What Was the Outcome?
At the conclusion of the trial, the High Court dismissed Corporation’s claims against Phang, Healthcare, and Hooi Loo. The court’s decision was comprehensive: it rejected the pleaded breaches of fiduciary duty, the claims for breach of confidence and related tortious wrongs, and the employment-based claims relating to contractual confidentiality and restraints.
Practically, the dismissal meant that Corporation did not obtain the relief it sought against the defendants. The judgment also clarifies that in disputes involving directors, employees, and competing corporate activities, plaintiffs must prove the specific legal elements of each cause of action, and equitable remedies may be defeated by defences such as acquiescence and limitation.
Why Does This Case Matter?
This decision is significant for practitioners dealing with internal corporate disputes in Singapore, particularly where allegations are framed as breaches of fiduciary duty, breach of confidence, and conspiracy. The case underscores that fiduciary duties are fact-sensitive and must be established with precision: courts will examine the internal arrangements between directors and the company, the scope of duties pleaded, and whether the evidence supports a breach. In closely held companies, where directors may have divided responsibilities and informal “ground rules”, the court will scrutinise whether those arrangements affect the legal analysis of disclosure and opportunity-sharing.
For employment lawyers, the case is a reminder that contractual confidentiality and restraint provisions must be matched to the evidence. Courts will interpret the scope of such clauses and require proof that the employee’s conduct falls within the contractual prohibitions. Where plaintiffs also plead termination-related claims, the court will consider the employment contract and the legal consequences of termination, rather than treating employment issues as automatic add-ons to broader allegations of wrongdoing.
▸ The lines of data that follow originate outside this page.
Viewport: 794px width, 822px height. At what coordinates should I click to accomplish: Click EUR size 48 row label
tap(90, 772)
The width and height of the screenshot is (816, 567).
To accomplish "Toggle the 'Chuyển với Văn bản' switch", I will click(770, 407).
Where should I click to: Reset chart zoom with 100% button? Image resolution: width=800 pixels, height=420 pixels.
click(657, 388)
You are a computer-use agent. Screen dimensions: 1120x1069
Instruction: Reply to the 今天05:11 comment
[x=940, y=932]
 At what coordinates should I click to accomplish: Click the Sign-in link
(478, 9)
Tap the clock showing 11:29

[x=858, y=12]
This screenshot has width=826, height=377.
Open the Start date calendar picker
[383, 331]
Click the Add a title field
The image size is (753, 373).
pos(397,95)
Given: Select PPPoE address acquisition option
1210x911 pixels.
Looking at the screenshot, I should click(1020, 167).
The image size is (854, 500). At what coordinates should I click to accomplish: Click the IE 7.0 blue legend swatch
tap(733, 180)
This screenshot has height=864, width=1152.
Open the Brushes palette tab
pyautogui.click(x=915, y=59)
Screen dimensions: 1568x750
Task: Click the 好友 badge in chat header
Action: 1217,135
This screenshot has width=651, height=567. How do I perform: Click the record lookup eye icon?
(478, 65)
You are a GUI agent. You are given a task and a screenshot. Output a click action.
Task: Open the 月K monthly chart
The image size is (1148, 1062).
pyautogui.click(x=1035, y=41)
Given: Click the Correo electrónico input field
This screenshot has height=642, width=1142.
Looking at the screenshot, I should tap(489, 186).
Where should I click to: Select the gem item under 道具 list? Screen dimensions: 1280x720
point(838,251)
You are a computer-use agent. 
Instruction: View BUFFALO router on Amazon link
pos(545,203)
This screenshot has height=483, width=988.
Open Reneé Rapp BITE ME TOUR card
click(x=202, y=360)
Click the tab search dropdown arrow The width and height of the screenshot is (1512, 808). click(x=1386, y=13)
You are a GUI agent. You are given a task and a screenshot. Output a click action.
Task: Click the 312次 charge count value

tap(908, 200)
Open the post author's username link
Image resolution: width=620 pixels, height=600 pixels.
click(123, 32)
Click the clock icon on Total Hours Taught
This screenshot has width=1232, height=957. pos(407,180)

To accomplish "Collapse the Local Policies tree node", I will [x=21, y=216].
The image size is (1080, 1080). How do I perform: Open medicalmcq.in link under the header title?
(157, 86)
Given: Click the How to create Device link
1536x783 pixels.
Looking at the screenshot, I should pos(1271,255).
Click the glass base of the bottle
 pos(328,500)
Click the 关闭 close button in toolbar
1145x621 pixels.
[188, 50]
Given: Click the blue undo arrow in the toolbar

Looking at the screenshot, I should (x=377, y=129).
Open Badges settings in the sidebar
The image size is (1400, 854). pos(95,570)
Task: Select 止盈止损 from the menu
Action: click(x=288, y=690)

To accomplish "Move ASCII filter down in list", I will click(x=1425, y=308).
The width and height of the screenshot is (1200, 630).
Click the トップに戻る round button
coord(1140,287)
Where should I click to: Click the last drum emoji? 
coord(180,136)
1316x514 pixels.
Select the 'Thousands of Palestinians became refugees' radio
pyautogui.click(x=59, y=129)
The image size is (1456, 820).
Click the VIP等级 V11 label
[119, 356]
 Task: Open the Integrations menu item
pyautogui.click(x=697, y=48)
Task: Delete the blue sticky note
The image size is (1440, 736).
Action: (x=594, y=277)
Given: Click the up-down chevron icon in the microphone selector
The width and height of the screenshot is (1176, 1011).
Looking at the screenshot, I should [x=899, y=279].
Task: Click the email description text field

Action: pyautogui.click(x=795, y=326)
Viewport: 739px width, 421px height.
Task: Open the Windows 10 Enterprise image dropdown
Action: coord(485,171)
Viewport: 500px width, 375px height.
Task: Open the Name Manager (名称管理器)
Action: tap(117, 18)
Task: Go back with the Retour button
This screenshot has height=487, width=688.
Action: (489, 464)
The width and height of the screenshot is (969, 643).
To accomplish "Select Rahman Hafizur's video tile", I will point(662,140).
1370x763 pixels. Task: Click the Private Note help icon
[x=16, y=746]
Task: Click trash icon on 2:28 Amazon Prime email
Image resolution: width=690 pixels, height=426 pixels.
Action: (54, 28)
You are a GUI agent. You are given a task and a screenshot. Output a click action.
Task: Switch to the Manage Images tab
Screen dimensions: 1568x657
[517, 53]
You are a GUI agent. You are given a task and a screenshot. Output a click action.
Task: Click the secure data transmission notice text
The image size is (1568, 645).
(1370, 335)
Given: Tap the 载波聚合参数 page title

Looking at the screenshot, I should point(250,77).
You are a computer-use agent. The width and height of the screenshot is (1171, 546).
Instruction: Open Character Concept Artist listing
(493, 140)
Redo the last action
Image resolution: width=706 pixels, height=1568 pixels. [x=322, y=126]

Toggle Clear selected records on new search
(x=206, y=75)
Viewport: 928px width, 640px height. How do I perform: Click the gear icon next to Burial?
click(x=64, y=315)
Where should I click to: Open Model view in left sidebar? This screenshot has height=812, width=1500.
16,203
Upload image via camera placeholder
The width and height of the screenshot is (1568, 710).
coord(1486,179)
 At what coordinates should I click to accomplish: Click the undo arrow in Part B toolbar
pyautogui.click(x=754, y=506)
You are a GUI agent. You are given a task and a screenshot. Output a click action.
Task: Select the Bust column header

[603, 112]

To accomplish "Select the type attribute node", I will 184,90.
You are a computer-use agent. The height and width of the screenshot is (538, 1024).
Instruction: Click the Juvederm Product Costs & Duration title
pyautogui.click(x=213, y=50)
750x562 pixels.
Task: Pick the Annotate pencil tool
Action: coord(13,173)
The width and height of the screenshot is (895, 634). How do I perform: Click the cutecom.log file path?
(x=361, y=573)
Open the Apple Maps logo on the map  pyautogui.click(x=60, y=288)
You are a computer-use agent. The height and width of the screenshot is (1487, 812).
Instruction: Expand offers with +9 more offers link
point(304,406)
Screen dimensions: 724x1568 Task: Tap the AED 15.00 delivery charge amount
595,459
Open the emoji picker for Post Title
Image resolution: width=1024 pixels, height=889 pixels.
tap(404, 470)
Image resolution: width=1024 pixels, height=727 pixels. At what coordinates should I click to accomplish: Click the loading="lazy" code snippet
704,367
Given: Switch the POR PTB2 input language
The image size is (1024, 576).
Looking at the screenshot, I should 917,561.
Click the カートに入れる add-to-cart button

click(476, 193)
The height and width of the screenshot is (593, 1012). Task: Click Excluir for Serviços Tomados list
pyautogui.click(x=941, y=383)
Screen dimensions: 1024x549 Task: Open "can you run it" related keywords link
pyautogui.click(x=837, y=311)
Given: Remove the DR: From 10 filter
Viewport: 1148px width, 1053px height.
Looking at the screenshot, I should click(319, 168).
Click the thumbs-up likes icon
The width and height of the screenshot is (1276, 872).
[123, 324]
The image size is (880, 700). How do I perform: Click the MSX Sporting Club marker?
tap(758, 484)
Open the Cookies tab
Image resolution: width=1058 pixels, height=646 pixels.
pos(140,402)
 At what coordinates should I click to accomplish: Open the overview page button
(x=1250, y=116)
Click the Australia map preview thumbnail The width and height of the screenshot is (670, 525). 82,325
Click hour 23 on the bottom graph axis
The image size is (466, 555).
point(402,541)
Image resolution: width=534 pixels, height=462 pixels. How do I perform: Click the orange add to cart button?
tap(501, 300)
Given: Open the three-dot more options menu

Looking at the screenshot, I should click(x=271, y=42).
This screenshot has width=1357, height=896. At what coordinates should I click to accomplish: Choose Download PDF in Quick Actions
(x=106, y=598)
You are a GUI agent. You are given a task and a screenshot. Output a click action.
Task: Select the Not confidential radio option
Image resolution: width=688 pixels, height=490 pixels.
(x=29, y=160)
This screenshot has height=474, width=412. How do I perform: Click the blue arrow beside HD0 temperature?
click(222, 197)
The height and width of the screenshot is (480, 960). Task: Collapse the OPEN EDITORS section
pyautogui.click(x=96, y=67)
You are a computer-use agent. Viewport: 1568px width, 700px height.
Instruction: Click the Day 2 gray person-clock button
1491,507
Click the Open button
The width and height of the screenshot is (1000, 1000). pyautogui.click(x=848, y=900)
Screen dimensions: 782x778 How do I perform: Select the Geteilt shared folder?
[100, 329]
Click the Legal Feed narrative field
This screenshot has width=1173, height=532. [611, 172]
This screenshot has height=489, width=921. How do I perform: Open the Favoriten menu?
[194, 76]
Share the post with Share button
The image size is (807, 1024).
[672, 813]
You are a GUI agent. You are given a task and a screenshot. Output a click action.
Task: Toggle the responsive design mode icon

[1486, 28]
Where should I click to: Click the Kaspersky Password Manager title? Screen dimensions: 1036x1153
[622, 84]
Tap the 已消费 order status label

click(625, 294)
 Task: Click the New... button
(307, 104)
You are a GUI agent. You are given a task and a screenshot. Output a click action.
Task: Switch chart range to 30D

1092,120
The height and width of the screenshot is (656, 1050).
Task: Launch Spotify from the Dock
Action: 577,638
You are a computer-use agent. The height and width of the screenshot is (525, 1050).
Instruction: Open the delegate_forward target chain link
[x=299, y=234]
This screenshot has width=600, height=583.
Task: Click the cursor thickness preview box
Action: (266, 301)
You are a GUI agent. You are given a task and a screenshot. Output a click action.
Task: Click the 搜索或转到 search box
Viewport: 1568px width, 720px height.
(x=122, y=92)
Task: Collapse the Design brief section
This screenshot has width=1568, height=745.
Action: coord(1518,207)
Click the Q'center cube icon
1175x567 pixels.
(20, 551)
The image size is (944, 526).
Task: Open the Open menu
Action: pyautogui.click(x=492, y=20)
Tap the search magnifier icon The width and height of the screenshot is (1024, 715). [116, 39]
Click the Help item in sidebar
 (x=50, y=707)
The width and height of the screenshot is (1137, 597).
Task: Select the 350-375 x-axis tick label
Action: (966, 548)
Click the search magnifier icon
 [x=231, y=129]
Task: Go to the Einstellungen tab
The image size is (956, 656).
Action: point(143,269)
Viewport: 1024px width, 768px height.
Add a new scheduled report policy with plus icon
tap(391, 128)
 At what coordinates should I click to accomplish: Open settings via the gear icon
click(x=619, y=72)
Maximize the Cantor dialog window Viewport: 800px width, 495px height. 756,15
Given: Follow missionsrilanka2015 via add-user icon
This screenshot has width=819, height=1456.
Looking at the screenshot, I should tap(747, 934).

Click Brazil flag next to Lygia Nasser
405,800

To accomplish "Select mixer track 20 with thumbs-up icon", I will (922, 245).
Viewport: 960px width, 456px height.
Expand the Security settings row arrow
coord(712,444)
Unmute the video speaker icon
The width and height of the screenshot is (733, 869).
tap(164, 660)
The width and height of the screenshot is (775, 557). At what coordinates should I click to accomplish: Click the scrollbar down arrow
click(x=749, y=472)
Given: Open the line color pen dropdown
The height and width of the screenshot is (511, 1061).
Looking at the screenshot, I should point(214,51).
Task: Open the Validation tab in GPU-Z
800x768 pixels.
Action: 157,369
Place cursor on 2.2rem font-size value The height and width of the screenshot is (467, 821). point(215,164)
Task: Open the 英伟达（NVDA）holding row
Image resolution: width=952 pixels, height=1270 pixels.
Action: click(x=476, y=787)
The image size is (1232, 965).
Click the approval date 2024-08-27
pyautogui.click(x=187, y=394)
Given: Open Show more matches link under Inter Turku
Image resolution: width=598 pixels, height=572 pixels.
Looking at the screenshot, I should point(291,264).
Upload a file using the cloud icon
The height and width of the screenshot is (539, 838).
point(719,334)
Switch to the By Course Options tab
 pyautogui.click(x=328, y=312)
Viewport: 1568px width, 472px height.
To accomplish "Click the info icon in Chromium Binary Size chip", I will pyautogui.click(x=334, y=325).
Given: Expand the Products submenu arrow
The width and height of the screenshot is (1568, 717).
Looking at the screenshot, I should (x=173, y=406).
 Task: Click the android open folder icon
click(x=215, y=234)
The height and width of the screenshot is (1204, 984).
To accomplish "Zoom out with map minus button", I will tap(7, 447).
From an equity perspective, the case illustrates the importance of timing and conduct in seeking relief. Defences such as acquiescence and limitation can be decisive. Even where there is a suspicion of disloyal conduct, plaintiffs must act promptly and consistently; otherwise, equitable relief may be refused. For litigators, this case therefore supports a disciplined approach to pleading and proof, and it highlights the need to gather evidence that directly satisfies each element of the causes of action.
Legislation Referenced
- Companies Act (Singapore) (as referenced in the judgment)
Cases Cited
- [2020] SGHC 268 (the present case citation as reflected in the metadata)
Source Documents
This article analyses [2020] SGHC 268 for legal research and educational purposes. It does not constitute legal advice. Readers should consult the full judgment for the Court's complete reasoning.